CARY -- When Kathleen Townsend helped found Hospice of Wake County more than 30 years ago, she had to welcome families into her own North Raleigh living room to tell them about a new way to deal with death.
Today, Townsend, 71, the organization's original director, will be around for another milestone -- the opening of the nonprofit's new $14.5 million headquarters and inpatient center. With a sweeping modern design and multiple features to make patients and families feel more at home, the center is the first standalone, inpatient hospice facility in Wake County.
Instead of a fearful fight for life, the hospice approach offers comfort and care to terminally ill patients in their final months or days.
"It's a wonderful approach to helping people as they transition out of life," Townsend said. "They can be surrounded by knowledgeable, caring people who all have the same philosophy, quality of life and comfort."
In the 1970s, Townsend, a registered nurse, drew inspiration from a speech in Chapel Hill by the English hospice pioneer Cicely Saunders, then became part of a small group dedicated to establishing a program in Wake County. At that time, Townsend often worked with terminal patients at Rex Healthcare who were under the care of oncologist Dr. Billy Dunlap, another founder of Hospice of Wake County.
"It was very frustrating not to have a medical support system for them to go home to," Townsend said. "We wanted to encourage the quality of life for the time they had left."
Starting small in 1979, only a few years after the first U.S. hospice opened in Connecticut, Hospice of Wake County has grown to work with more than 1,800 families annually. The 200 staff members are outnumbered by more than 400 volunteers, including some who keep vigil for people with no one else to attend their deaths.
"The unit of care is the person and family," said Gina Murray, clinical manager for the inpatient center, which is named for Dunlap. "As a nurse, I can get the patient comfortable, but it's different getting the family comfortable."
In a way, close to home
Rooms in the center measure more than 300square feet and have double doors opening to an outside courtyard.
Inside are concealed medical devices and small handmade quilts, different for each room. Each room contains a couch-futon that opens into a full-size bed for family members. They can use kitchen and laundry facilities on site.

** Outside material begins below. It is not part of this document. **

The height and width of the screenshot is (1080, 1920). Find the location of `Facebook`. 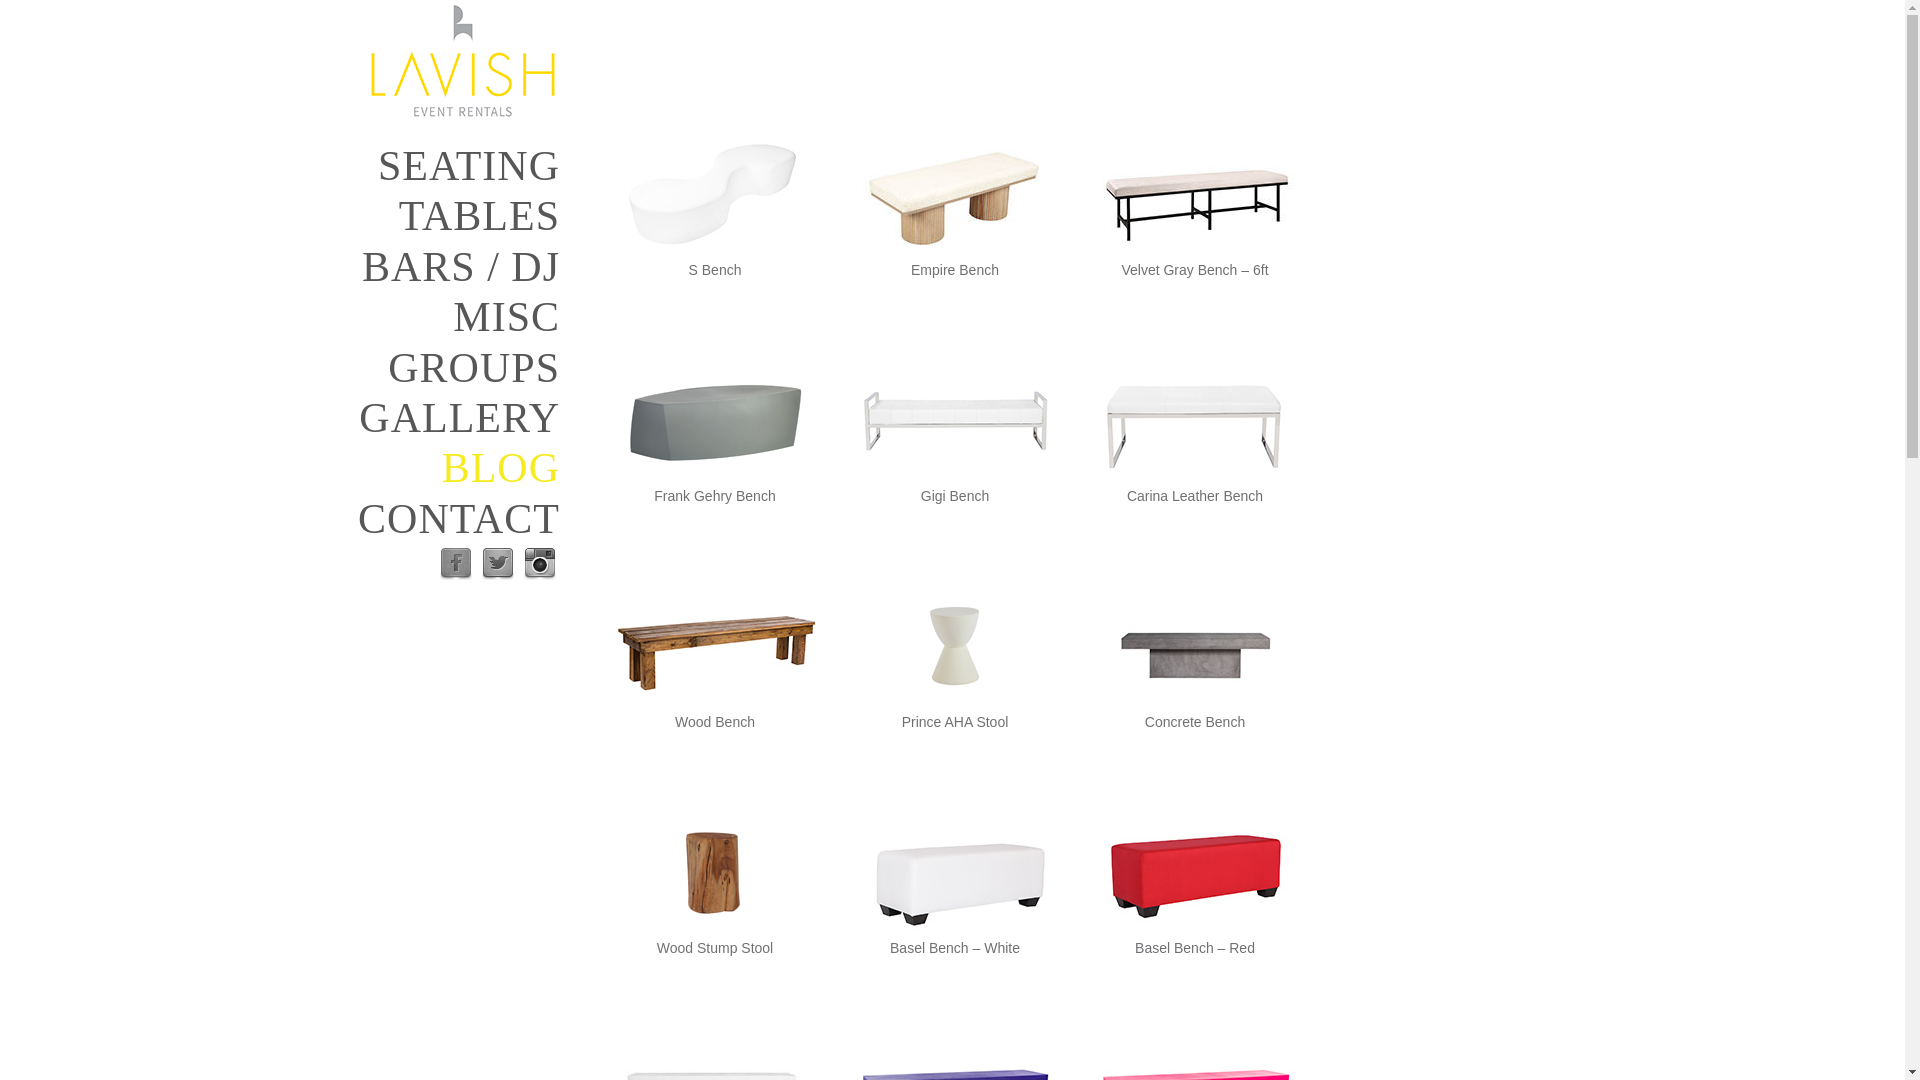

Facebook is located at coordinates (456, 563).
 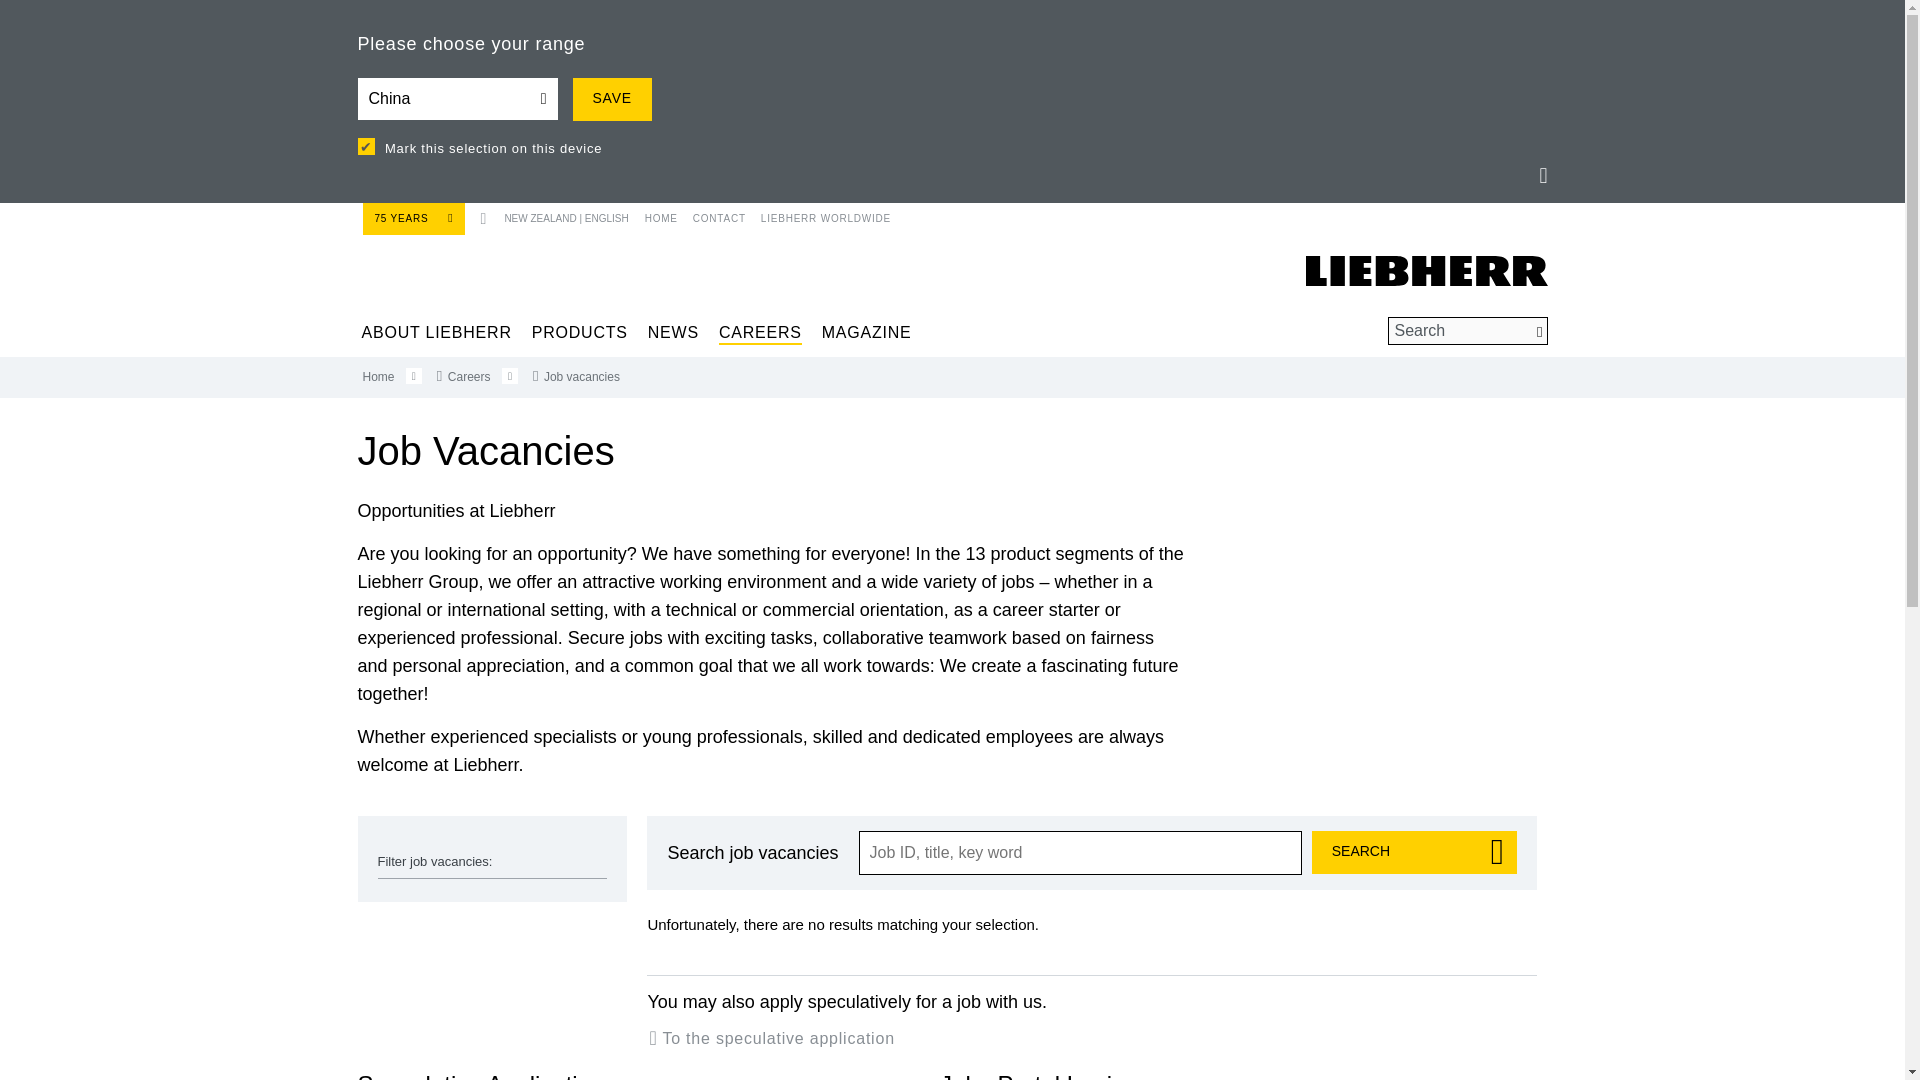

"People want to be at home," said Cooper Linton, a Hospice vice president. "But when home ceases to be an option, they can come here."
Nationally, a turning point for hospices came in 1982, when Medicare started reimbursing those who provide care. In the years since, for-profit hospice operations have grown nearly to equal the nonprofits that originated the field, said Jon Radulovic, a spokesman for the National Hospice and Palliative Care Organization, a trade group in Alexandria, Va.
Caring is their policy
Health care reform in the works in Congress could result in lower payments for some hospice care, but the details remain in flux, Radulovic said. Linton said Hospice of Wake County supplements Medicare payments with significant fundraising, including more than $1 million annually for indigent care, and doesn't have major concerns about the legislation yet.
"There are always going to be changes in public policy," he said. "Hospice was founded before there was any reimbursement."